- STF recebeu reunião com Federação Brasileira de Bancos, Banco Central, BNDES e Polícia Federal para discutir crimes financeiros cibernéticos no país.
- Participaram do encontro o presidente do STF, Edson Fachin; o diretor-geral da Polícia Federal, Andrei Rodrigues; o presidente do Banco Central, Gabriel Galípolo; e o presidente do BNDES, Aloizio Mercadante.
- Foi criado um grupo de trabalho para aprofundar diagnóstico e propor medidas de combate aos crimes financeiros cibernéticos, que vêm se repetindo e se intensificando.

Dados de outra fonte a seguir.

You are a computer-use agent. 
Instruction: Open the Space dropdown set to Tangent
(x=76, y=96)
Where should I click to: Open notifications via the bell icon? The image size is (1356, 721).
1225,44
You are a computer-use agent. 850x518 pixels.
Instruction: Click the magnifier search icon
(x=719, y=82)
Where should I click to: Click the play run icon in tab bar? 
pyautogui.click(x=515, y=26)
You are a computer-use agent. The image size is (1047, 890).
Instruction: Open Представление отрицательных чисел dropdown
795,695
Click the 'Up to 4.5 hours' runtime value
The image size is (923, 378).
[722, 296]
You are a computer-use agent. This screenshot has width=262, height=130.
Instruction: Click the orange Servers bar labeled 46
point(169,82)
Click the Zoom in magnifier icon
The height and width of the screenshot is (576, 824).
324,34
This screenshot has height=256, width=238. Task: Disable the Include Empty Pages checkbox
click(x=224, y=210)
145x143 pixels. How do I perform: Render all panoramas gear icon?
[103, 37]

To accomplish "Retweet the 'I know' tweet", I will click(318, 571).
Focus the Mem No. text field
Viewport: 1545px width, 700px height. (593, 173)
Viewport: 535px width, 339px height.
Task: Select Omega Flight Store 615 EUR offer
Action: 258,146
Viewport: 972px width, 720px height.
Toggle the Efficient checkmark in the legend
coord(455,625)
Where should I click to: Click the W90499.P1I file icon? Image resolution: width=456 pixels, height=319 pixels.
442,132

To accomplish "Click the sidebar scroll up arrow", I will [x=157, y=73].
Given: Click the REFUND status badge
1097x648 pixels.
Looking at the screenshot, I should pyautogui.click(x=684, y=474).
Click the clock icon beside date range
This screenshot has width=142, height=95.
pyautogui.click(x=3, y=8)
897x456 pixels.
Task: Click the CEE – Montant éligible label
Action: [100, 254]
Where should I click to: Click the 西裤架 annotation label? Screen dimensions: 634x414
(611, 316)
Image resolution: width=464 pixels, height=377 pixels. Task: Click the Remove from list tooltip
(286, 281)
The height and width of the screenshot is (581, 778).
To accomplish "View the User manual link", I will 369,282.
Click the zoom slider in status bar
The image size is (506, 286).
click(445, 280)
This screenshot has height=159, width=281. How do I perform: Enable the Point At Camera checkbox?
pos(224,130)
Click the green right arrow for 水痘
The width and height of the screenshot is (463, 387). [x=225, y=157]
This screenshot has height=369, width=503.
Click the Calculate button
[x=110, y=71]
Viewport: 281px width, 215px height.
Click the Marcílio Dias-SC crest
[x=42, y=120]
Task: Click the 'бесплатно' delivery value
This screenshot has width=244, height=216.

- O grupo não informou prazos fixados nem etapas a serem cumpridas, segundo Mercadante.
- Também houve discussão sobre lavagem de dinheiro e o estrangulamento financeiro de organizações criminosas; o Banco Central deve apresentar um pacote regulatório para mitigar riscos e estabilizar o sistema financeiro diante das novas ameaças digitais, e a Polícia Federal acompanha as investigações.
O Banco Central, o BNDES, a Federação Brasileira de Bancos e a Polícia Federal participaram de uma reunião no Supremo Tribunal Federal na tarde desta segunda-feira (23). O objetivo foi criar um grupo de trabalho para enfrentar crimes financeiros cibernéticos no país. A iniciativa contou com a presença do presidente do STF, Edson Fachin, e de líderes das instituições envolvidas.
O grupo visa aprofundar diagnóstico e propor medidas de combate aos delitos digitais envolvendo o sistema financeiro. As instituições ressaltaram a intensificação dos crimes cibernéticos e a necessidade de ações conjuntas. Não foram informados prazos fixados nem as etapas a serem cumpridas.
Gabriel Galípolo, presidente do Banco Central, indicou que o BC deve apresentar em breve um pacote regulatório para mitigar riscos e estabilizar o sistema financeiro frente às novas ameaças digitais. Aloizio Mercadante, presidente do BNDES, destacou a cooperação entre órgãos.
Andrei Rodrigues, diretor-geral da Polícia Federal, afirmou que a PF acompanha os casos e conduz as investigações. Fachin recebeu o grupo para solicitar respaldo jurídico do STF para as medidas previstas, segundo contou Mercadante.
A reunião tratou ainda de procedimentos para coibir lavagem de dinheiro e o estrangulamento financeiro de organizações criminosas. As informações oficiais apontam para continuidade da articulação entre as instituições envolvidas.